**TASK DETAILS**
Rewrite every line of the items below as a numbered list, skipping blank lines and leaving the pictures out.

-=-=-

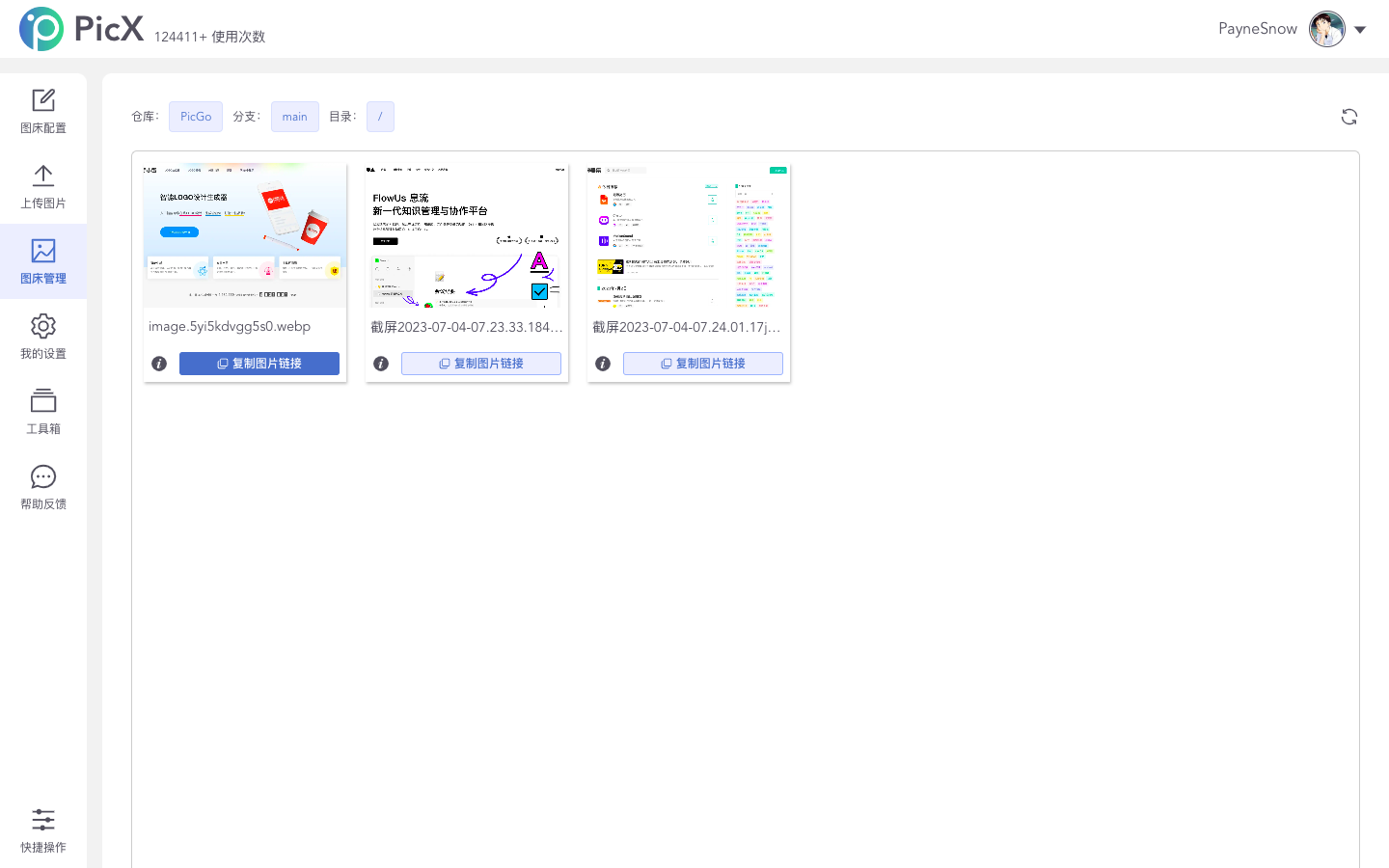This screenshot has height=868, width=1389.
Task: Expand the PayneSnow account dropdown
Action: tap(1361, 29)
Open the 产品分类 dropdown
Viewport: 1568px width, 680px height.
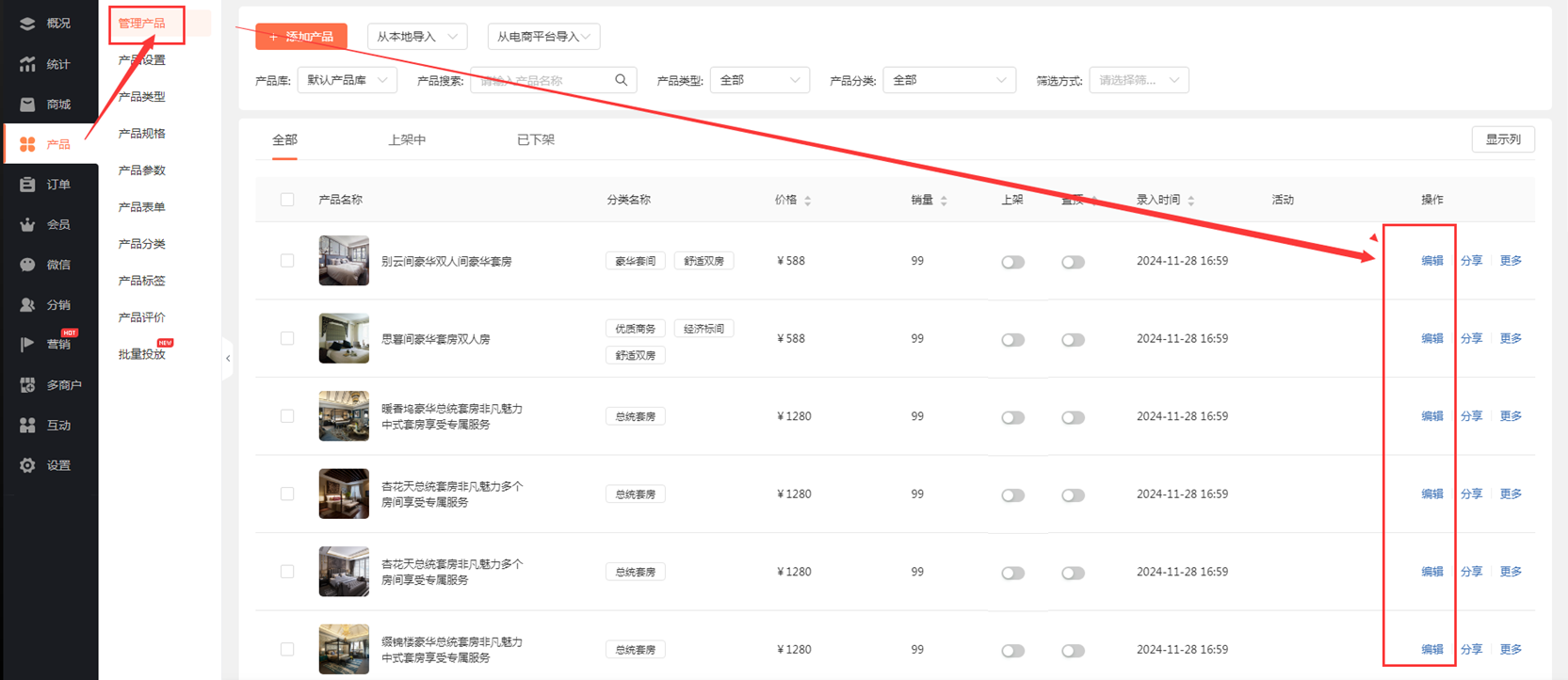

-=-=-

**RESULT OF THE TASK**
1. This screenshot has height=868, width=1389.
2. Task: Expand the PayneSnow account dropdown
3. Action: tap(1361, 29)
4. Open the 产品分类 dropdown
5. Viewport: 1568px width, 680px height.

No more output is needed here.